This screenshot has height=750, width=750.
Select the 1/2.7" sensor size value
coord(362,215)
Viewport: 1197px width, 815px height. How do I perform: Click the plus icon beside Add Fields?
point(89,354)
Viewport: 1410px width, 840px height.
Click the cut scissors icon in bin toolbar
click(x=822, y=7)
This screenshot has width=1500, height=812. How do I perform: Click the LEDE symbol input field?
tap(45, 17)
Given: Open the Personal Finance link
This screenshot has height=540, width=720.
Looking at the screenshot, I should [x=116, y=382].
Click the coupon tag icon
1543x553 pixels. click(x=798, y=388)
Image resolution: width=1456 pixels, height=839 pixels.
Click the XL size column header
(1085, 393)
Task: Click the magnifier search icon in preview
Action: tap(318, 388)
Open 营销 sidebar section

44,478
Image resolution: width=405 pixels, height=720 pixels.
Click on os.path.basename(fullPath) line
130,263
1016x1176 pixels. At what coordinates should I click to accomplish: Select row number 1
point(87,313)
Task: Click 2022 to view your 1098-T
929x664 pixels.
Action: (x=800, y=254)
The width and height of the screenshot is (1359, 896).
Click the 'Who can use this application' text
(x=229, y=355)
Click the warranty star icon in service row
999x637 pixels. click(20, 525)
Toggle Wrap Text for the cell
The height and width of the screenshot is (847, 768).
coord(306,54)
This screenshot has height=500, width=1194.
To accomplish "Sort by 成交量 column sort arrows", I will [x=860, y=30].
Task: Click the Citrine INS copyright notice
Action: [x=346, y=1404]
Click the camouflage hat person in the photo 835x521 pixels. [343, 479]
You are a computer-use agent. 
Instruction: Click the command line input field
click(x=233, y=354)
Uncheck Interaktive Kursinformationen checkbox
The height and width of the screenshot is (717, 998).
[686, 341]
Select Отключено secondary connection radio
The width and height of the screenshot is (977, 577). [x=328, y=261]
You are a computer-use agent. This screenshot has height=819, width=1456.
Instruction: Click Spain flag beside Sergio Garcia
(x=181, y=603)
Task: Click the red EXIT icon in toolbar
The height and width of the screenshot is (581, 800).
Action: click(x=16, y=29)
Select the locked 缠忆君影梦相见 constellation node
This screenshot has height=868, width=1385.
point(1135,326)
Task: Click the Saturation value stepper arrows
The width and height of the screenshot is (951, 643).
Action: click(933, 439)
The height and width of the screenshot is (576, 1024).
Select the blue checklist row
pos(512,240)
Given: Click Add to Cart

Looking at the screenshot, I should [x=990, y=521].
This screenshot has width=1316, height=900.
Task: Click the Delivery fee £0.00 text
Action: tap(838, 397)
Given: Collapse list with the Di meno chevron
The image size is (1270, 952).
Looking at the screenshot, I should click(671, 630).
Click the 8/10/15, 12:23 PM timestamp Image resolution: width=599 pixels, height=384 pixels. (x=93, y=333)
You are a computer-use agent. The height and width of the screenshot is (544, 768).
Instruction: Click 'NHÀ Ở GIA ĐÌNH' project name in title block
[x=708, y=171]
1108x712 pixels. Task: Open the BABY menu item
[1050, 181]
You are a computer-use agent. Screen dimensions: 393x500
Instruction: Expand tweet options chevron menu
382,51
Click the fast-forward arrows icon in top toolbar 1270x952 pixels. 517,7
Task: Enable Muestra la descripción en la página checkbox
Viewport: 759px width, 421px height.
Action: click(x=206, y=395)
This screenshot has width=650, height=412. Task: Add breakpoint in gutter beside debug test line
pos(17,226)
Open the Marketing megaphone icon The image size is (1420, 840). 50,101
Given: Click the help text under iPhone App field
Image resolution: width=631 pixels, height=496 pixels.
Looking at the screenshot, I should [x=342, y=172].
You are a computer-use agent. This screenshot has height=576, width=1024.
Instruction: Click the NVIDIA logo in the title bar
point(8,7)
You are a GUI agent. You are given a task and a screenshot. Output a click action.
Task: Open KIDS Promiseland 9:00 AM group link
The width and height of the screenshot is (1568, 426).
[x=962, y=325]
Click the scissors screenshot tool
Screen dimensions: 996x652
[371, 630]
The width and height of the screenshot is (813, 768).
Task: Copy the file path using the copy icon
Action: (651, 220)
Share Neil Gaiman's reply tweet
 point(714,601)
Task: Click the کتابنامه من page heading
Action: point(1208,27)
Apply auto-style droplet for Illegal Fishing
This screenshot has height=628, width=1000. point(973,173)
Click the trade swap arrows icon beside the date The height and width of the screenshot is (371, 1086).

◇ ◇ ◇ ◇ ◇ ◇ ◇

-- The task --
Match on "computer" and copy out every line of the entries that contains it.

-- Written response --
You are a computer-use agent. 
You are a computer-use agent. This screenshot has height=819, width=1456.
You are a computer-use agent. The height and width of the screenshot is (544, 768).
You are a computer-use agent. Screen dimensions: 393x500
You are a computer-use agent. This screenshot has height=576, width=1024.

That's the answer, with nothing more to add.